Symantec's splitting up will have the greatest impact on storage. Symantec CEO Michael Brown in October said the company will keep its security business under the Symantec brand and will create a new company with its data protection and data management portfolios. The new storage company -- not yet named -- is expected to become operational by the end of 2015. It may look a lot like Veritas before Symantec acquired it for $13.5 billion in 2005.
Many people in the industry felt Symantec never gave its full attention to its storage products after acquiring Veritas. While Symantec has done well selling its NetBackup enterprise backup software on appliances, its Backup Exec SMB backup application struggled. Symantec launched Backup Exec 2014 in June, fixing problems that plagued the product since Backup Exec 2012 made its rocky debut two years ago.
HP's storage division will remain with the enterprise segment of the company after it spins off its PC and printer business. The split probably won't have much impact on storage, unless HP makes another run at merging with EMC. IBM sold off its x86 server business to Lenovo, which could have a tangential impact on storage. IBM also broke up with its storage OEM partner NetApp in 2014, ending its deal to sell NetApp FAS arrays under the N Series brand.

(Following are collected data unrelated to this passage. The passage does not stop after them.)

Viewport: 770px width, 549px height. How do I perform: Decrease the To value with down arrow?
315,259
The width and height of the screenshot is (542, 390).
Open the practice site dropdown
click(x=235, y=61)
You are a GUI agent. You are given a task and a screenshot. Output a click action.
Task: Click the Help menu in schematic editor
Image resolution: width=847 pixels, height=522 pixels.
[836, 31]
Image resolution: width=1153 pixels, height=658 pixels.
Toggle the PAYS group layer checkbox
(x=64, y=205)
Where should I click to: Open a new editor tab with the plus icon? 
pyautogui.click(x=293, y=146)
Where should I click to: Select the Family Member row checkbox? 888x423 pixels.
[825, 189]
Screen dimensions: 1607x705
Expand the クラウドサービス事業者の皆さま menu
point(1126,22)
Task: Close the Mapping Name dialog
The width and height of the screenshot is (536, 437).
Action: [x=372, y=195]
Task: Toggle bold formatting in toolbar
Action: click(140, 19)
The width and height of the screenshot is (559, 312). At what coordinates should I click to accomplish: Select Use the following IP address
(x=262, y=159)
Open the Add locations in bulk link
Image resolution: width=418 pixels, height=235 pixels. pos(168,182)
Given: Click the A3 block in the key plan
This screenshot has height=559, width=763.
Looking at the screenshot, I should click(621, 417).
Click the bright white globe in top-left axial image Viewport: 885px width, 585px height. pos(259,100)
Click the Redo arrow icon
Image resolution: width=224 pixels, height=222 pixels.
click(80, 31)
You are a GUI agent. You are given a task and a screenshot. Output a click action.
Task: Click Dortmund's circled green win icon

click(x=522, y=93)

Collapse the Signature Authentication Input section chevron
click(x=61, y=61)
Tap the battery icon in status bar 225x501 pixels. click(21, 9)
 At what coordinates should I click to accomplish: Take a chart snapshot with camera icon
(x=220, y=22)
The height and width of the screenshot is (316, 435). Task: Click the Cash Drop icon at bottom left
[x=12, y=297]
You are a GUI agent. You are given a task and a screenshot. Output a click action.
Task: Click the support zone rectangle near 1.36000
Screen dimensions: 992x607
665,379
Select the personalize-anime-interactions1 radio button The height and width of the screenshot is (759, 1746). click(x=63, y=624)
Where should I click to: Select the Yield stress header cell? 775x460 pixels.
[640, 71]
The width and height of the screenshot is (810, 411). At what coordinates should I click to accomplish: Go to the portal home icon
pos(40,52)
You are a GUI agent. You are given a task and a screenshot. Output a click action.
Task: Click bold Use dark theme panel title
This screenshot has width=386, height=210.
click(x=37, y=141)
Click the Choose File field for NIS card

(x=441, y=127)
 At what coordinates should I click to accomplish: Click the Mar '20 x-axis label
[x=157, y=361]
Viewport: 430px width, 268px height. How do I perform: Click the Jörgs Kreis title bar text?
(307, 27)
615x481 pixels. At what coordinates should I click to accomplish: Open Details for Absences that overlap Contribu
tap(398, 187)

CA Technologies spun off its Arcserve backup software into a separate company, and the data protection unit that spun out of Syncsort in 2013 picked up a new name (Catalogic Software) and CEO (Ed Walsh) in 2014.
EMC avoided the breakup trend, finishing 2014 intact despite pressure from investors to sell off VMware or merge with a larger company. Despite talks to merge with HP and exploring a VMware deal, EMC held on to its storage, VMware, Pivotal and RSA Security divisions as CEO Joe Tucci maintained the federation is "better together."
Acquisitions: Billions spent on flash, little on anything else
Flash and cloud were the major storage acquisition targets in 2014. The big money went on flash, while cloud buys were smaller and more strategic.
Seagate, seen as a laggard in solid-state technology, spent $540 million on LSI's solid-state drive controller and PCI Express (PCIe) card platforms. Those flash technologies were then sold by chip maker Avago soon after it bought LSI for $6.6 billion.
Seagate's hard disk drive rival Western Digital continued its flash buying spree, gobbling up all-flash array startup Skyera. SanDisk paid $1.1 billion for PCIe flash pioneer Fusion-io, and EMC bought in-stealth server-side flash vendor DSSD.
EMC made four cloud acquisitions in 2014. It bought cloud gateway pioneer TwinStrata, then added cloud infrastructure play Cloudscaling, cloud file system startup Maginatics and cloud-to-cloud backup vendor Spanning.
NetApp and Microsoft also grabbed cloud data protection targets. NetApp paid $80 million for Riverbed Technologies' SteelStore appliance business. Microsoft acquired InMage, and will use its Scout software as a piece of its Azure cloud disaster recovery service as well as on a branded backup appliance.
Hitachi Data Systems expanded into on-premises backup, buying virtual tape library pioneer Sepaton.